Mittlerweile wird der Geist der Ekstase in Europa viel häufiger als „Emily“ bezeichnet und in den USA meist als „Flying Lady“ oder „Silver Lady“. Woher der Nickname Emily kommt, wo doch Eleanor viel nahe liegender ist, weiß heute keiner mehr. Die „Flying Lady“ und die „Silver Lady“ könnten von den unzähligen illegalen Nachgüssen herrühren, die in allen erdenklichen Größen seit Jahrzehnten angeboten werden. Da der Name „Spirit of Ecstasy“ ein geschützetes Warenzeichen ist, wurden die illegalen Kopien oft als Flying- oder Silver Lady beworben. Die Originale wurden in Sykes Werkstätten einzeln von Hand aus Wachs modelliert, jede einzelne Figur ein Unikat- eben eine echte Kunstskulptur. Die Wachsfigur wurde mit einem Mantel aus Ton umgeben, der im Ofen gebrannt wurde, wobei das Wachs ausschmolz und damit die Urskulptur verloren ging. In die Tonform wurde eine Metalllegierung gegossen, die anschließend galvanisch versilbert wurde. Aus massivem Silber, wie eine der vielen Legenden um Rolls-Royce behauptet war sie nie. Bis 1948 fertigte und signierte Sykes bzw, seine Werkstatt jede einzelne Figur selbst. Dann übernahm Rolls-Royce die Herstellung der Figuren, die aus einer Nickellegierung bestehen, selbst. Im Laufe der Jahrzehnte wurde die „Spirit of Ecstasy“ kleiner und 1934 schuf Sykes auf Wunsch von Herrn Royce auch eine kniende Version, die überwiegend auf den Modellen Silver Wraith und Silver Dawn montiert wurde. 

1920 wurde die „Spirit of Ecstasy“ in Paris zur schönsten               Kühlerfigur der Welt gewählt.

Und was wurde aus Eleanor Thornton und Lord Montagu?  Die Liebe endete tragisch. Während des ersten Weltkriegs, am 30. Dezember 1915 fuhr das Paar auf dem Passagierschiff SS Persia nach Indien.
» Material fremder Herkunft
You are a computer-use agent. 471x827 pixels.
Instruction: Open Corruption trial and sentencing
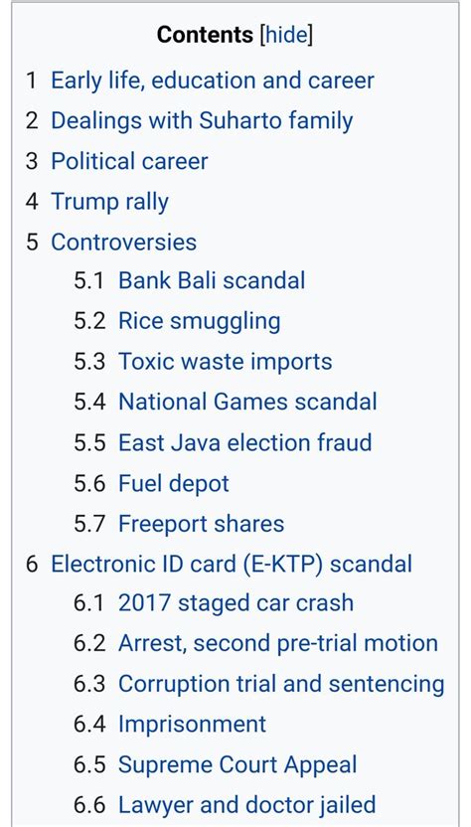[x=281, y=684]
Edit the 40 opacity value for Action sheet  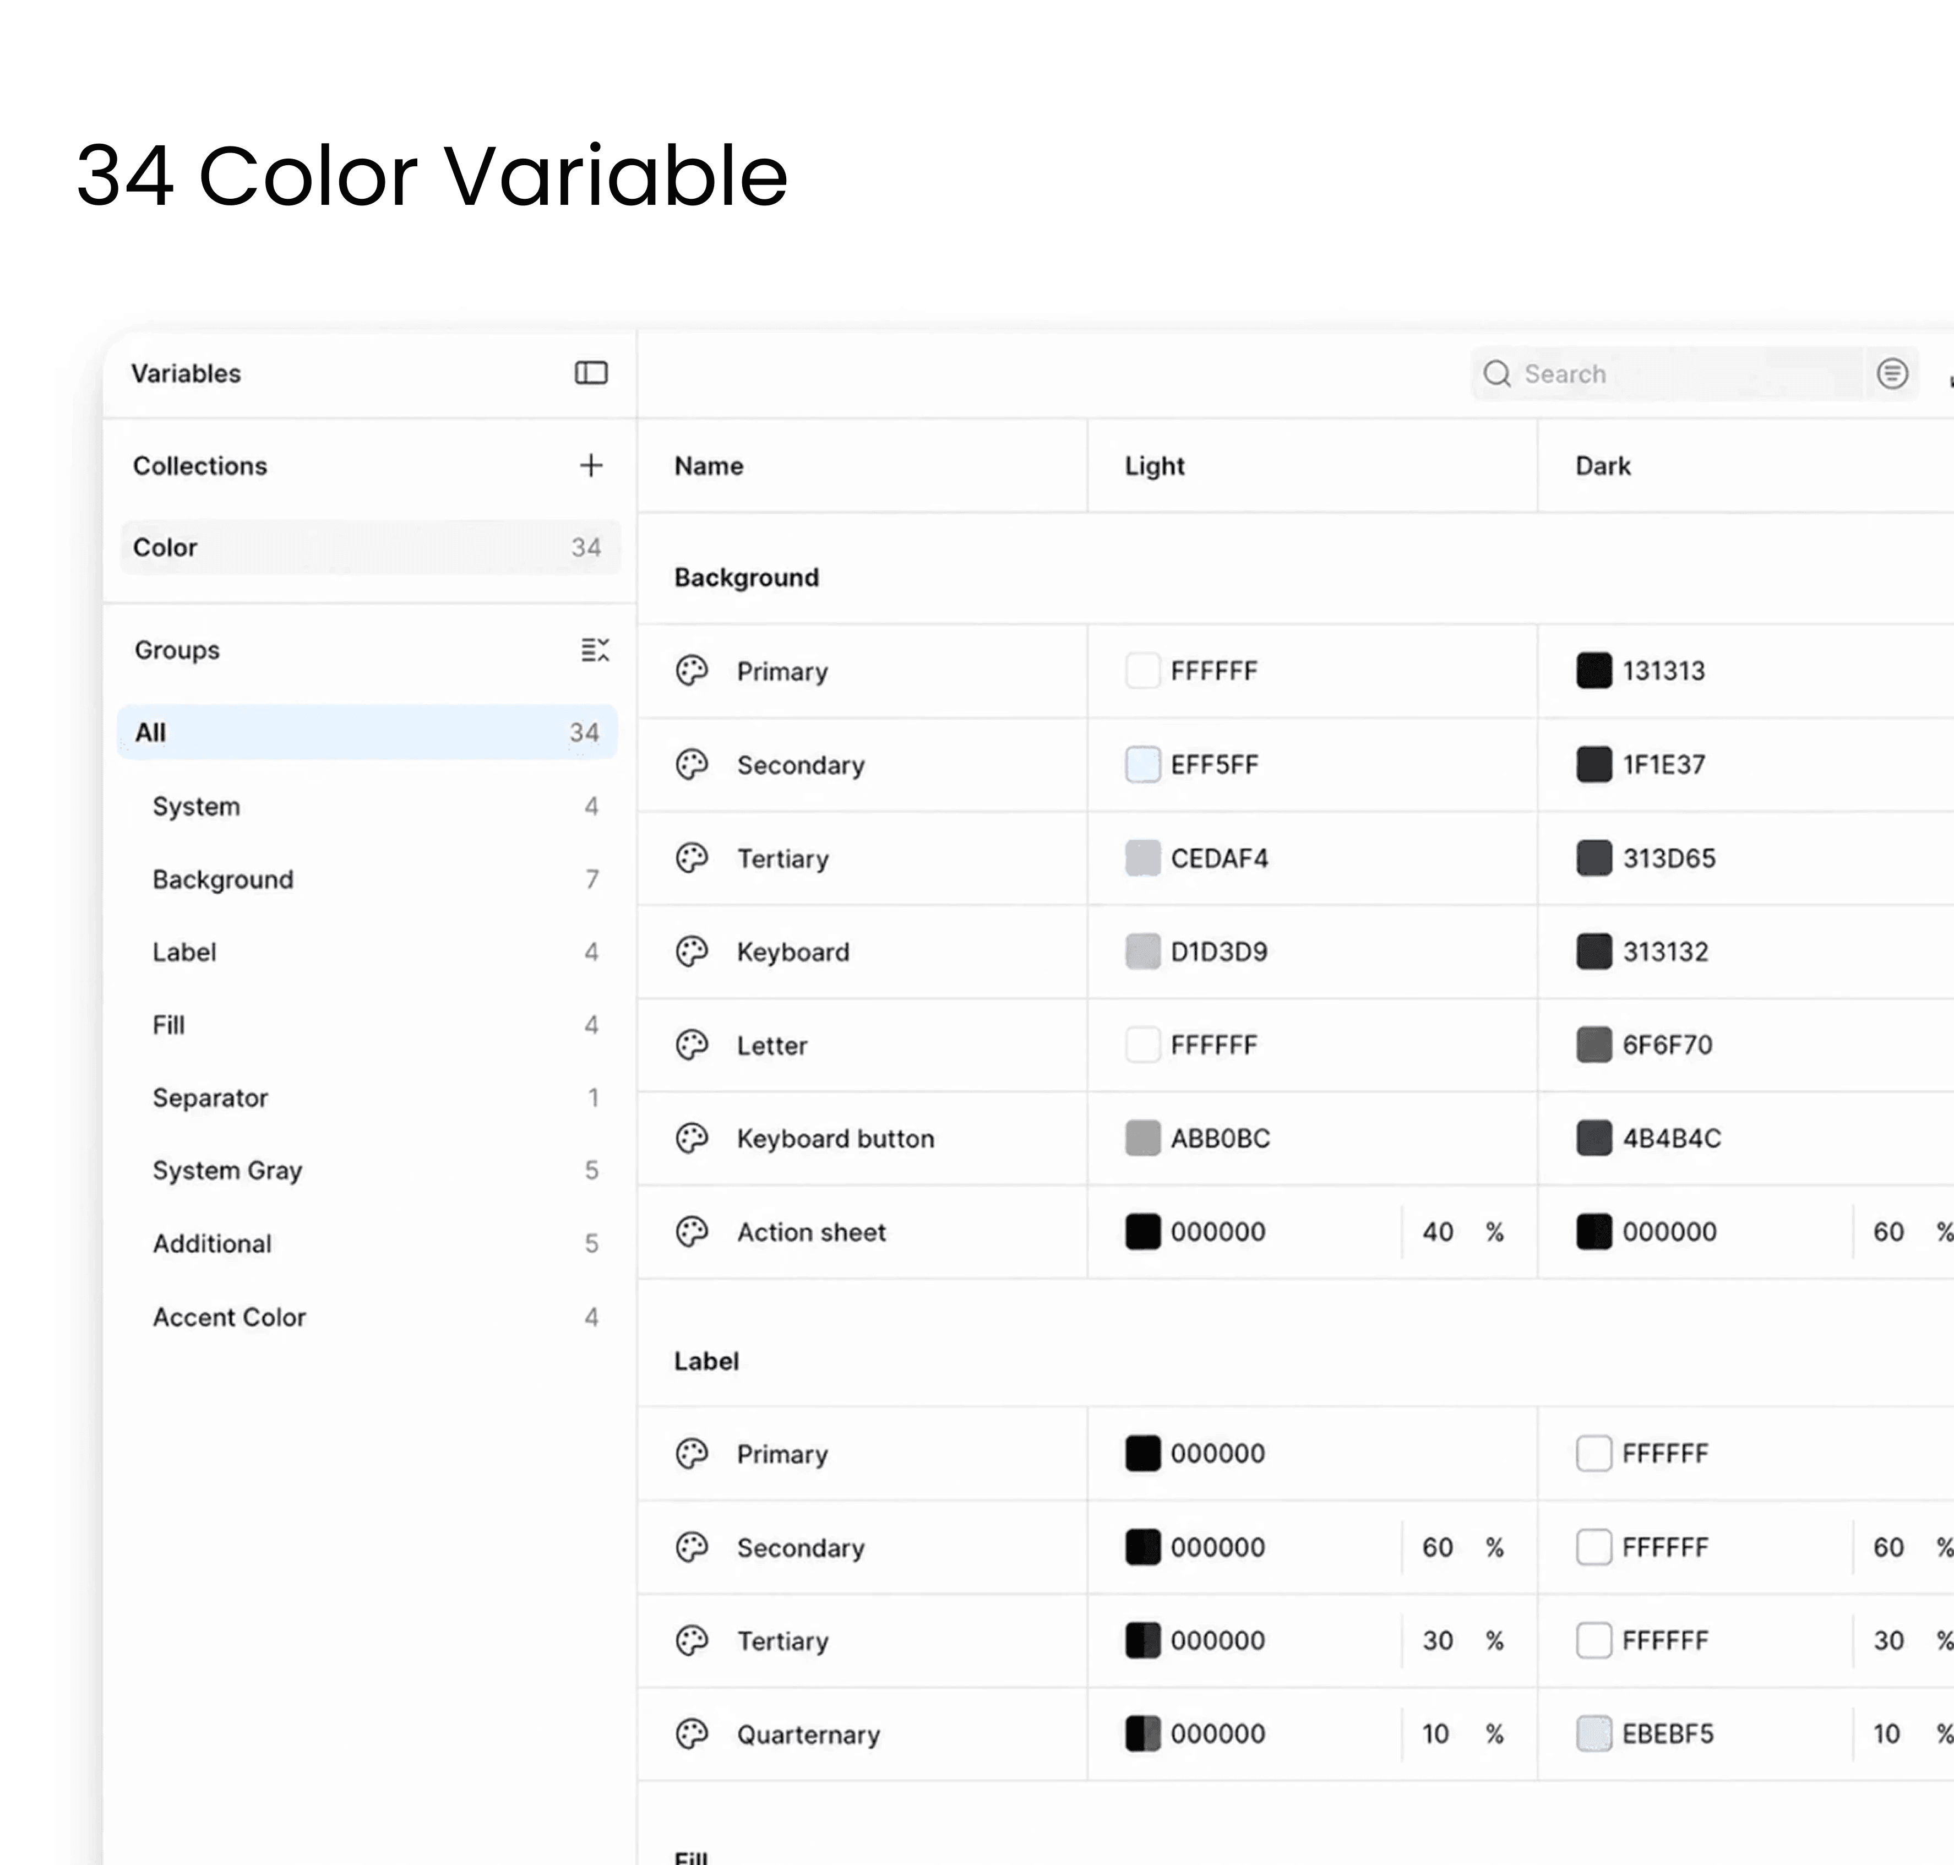click(1438, 1232)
Die Persia wurde im Mittelmeer bei Gibraltar von dem deutschen U-Boot U-38 torpediert und versenkt. Hunderte Menschen starben, darunter auch Eleanor Thornton. Lord Montagu wurde von einem anderen Schiff aufgefischt und konnte bei seiner Rückkehr nach England seine eigenen Nachrufe in der Zeitung lesen- man hielt ihn für tot.

Verfrüht, denn gestorben ist er erst 1929 bei einem Unfall.